The case raised foundational constitutional questions: whether transgender people constitute a class triggering higher constitutional scrutiny, whether laws targeting them violate equal protection, and whether the Constitution guarantees their right to access medically necessary treatment. The Court sidestepped nearly all of those questions, instead issuing a narrower opinion that carves out an exception permitting medical discrimination based on “gender dysphoria”—a distinction it bizarrely treats as separate from discrimination against transgender people. The ruling effectively greenlights medical care bans across the country and may pave the way for broader restrictions, including for adults, while leaving lower court rulings on bathrooms, schools, sports, and employment remain intact—for now.

One of the more strained justifications in the majority opinion mirrors arguments once used to deny rights to same-sex and interracial couples: that the law does not discriminate against transgender people, but instead bars both cisgender and transgender people from receiving medication to treat gender dysphoria. It's a tortured rationale—functionally absurd given that transgender people will need the medical treatment for gender dysphoria, not cisgender people.

Sotomayor compares this rationale to that used in Loving v. Virginia, a ruling which struck down laws against interracial marriage:

“But nearly every discriminatory law is susceptible to a similarly race- or sex-neutral characterization. A prohibition on interracial marriage, for example, allows no person to marry someone outside of her race, while allowing persons of any race to marry within their race….

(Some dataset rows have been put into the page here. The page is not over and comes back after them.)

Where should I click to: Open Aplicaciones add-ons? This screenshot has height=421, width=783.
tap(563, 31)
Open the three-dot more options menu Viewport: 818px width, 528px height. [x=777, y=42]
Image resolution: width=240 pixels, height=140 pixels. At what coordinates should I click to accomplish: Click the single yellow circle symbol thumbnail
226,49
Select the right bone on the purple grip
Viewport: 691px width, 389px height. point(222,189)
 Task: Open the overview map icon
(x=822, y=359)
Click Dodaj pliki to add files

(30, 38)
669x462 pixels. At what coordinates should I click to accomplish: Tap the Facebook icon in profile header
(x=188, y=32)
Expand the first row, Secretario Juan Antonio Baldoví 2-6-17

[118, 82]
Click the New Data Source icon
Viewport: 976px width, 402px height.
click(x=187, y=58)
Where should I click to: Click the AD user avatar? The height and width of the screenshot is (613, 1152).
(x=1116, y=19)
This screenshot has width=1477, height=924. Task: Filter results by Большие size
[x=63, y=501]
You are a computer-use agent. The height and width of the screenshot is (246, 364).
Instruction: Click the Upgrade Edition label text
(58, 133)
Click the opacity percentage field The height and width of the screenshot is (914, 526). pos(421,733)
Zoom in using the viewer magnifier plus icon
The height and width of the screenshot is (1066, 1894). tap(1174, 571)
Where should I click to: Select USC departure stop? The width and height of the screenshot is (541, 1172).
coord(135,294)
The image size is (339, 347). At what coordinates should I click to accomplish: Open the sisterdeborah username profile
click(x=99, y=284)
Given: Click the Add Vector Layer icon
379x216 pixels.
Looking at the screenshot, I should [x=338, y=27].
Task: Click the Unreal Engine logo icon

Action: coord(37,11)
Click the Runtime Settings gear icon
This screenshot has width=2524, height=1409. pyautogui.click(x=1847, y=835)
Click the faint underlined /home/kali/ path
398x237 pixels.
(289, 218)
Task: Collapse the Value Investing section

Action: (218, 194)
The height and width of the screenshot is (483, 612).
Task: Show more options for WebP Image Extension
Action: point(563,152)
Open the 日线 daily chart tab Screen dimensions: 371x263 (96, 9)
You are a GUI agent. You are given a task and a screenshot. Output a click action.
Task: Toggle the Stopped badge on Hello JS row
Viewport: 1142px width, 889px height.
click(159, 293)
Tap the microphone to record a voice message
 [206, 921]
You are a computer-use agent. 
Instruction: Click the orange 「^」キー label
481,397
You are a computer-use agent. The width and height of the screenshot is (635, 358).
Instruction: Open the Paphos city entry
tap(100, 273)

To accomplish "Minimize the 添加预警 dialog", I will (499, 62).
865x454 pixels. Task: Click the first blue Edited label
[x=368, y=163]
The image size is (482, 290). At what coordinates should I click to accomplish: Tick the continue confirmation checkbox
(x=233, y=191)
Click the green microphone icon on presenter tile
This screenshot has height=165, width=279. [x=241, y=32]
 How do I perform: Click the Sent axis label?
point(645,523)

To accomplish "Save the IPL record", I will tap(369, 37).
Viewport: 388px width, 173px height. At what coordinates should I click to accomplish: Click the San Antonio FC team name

In a passage that sounds hauntingly familiar to readers of Tennessee’s brief, Virginia argued in Loving that, should this Court intervene, it would find itself in a “bog of conflicting scientific opinion upon the effects of interracial marriage, and the desirability of preventing such alliances, from the physical, biological, genetic, anthropological, cultural, psychological, and sociological point of view.” … “In such a situation,” Virginia continued, “it is the exclusive province of the Legislature of each State to make the determination for its citizens as to the desirability of a policy of permitting or preventing such [interracial] alliances—a province which the judiciary may not constitutionally invade.” Id., at 7–8.